── EXTRACTED RECORDS ──

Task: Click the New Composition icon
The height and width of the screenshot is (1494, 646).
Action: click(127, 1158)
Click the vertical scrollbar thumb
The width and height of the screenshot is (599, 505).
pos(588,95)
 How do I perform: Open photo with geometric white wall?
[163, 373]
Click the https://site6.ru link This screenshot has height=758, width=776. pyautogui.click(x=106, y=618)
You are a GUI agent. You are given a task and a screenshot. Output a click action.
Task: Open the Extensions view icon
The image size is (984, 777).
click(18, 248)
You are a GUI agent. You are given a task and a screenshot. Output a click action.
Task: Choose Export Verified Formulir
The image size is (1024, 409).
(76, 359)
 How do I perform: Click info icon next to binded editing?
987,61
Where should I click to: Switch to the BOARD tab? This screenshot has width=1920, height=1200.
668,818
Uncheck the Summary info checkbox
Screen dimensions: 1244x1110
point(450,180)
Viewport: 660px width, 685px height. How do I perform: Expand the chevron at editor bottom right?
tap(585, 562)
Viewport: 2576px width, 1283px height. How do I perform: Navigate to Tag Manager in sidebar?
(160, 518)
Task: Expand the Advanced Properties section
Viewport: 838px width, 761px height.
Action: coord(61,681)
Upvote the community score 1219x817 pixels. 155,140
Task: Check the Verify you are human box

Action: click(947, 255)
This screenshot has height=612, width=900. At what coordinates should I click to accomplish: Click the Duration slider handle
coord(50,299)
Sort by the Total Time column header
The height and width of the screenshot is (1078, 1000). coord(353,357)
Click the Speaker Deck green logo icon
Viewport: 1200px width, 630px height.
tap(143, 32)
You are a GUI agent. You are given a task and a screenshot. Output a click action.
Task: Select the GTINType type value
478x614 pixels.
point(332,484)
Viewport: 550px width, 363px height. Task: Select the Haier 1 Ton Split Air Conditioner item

───

### [ASSIGNMENT]
Extract each entry in full and write it down exactly.

### [SOLVED EXERCISE]
Task: Click the New Composition icon
The height and width of the screenshot is (1494, 646).
Action: click(127, 1158)
Click the vertical scrollbar thumb
The width and height of the screenshot is (599, 505).
pos(588,95)
 How do I perform: Open photo with geometric white wall?
[163, 373]
Click the https://site6.ru link This screenshot has height=758, width=776. pyautogui.click(x=106, y=618)
You are a GUI agent. You are given a task and a screenshot. Output a click action.
Task: Open the Extensions view icon
The image size is (984, 777).
click(18, 248)
You are a GUI agent. You are given a task and a screenshot. Output a click action.
Task: Choose Export Verified Formulir
The image size is (1024, 409).
(76, 359)
 How do I perform: Click info icon next to binded editing?
987,61
Where should I click to: Switch to the BOARD tab? This screenshot has width=1920, height=1200.
668,818
Uncheck the Summary info checkbox
Screen dimensions: 1244x1110
point(450,180)
Viewport: 660px width, 685px height. How do I perform: Expand the chevron at editor bottom right?
tap(585, 562)
Viewport: 2576px width, 1283px height. How do I perform: Navigate to Tag Manager in sidebar?
(160, 518)
Task: Expand the Advanced Properties section
Viewport: 838px width, 761px height.
Action: coord(61,681)
Upvote the community score 1219x817 pixels. 155,140
Task: Check the Verify you are human box

Action: click(947, 255)
This screenshot has height=612, width=900. At what coordinates should I click to accomplish: Click the Duration slider handle
coord(50,299)
Sort by the Total Time column header
The height and width of the screenshot is (1078, 1000). coord(353,357)
Click the Speaker Deck green logo icon
Viewport: 1200px width, 630px height.
tap(143, 32)
You are a GUI agent. You are given a task and a screenshot. Output a click action.
Task: Select the GTINType type value
478x614 pixels.
point(332,484)
Viewport: 550px width, 363px height. Task: Select the Haier 1 Ton Split Air Conditioner item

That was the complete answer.